Rückgabe an Erben: "Tilla Durieux" von O. Kokoschka hing kürzlich noch im Kölner Museum LudwigBild: picture-alliance/dpa

Die neueste Entwicklung im Fall Gurlitt - der Fund weiterer rund 60 Bilder in Salzburg, bei denen noch nicht klar ist, ob es sich um Raubkunst handelt oder nicht - zeigt, wie schwierig es ist, Kunstwerke aus Privatbesitz ausfindig zu machen. Was wäre eine Möglichkeit, weitere private Sammler mit möglichen Raubkunstbeständen ausfindig zu machen?

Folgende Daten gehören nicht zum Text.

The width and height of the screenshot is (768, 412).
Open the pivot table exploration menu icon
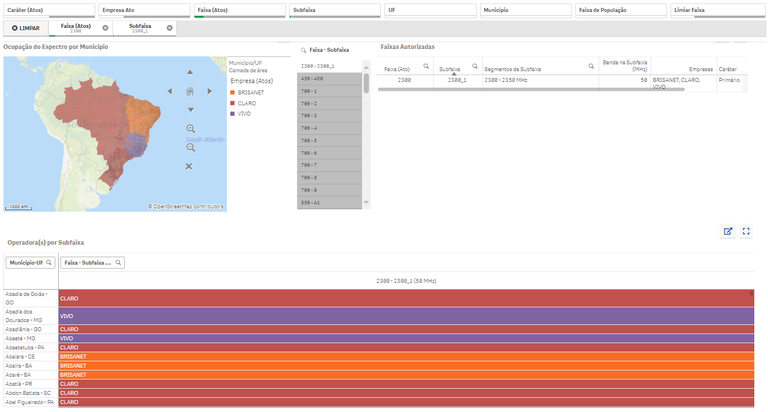[728, 231]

Es gibt eine Reihe von großen Privatsammlungen in Deutschland, die jetzt natürlich alarmiert sind. Und ich weiß auch von einzelnen, die ihre Bestände absolut ernsthaft durchsehen. Nur gibt es dort eben keine Möglichkeit, dass die öffentliche Hand Druck ausübt. Natürlich machen wir klar, dass wir dies wünschenswert finden, aber die Mittel, die wir vergeben können, gelten für öffentliche Sammlungen. Und kein deutsches Museum kann heute mehr sagen: Ich kann mir diese Provenienzforschung nicht leisten. Dafür gibt es jetzt Mittel, die die von uns und dem Bund finanzierte Arbeitsstelle für Provenienzforschung vergibt und damit den Museen die Einstellung von Fachkräften ermöglicht.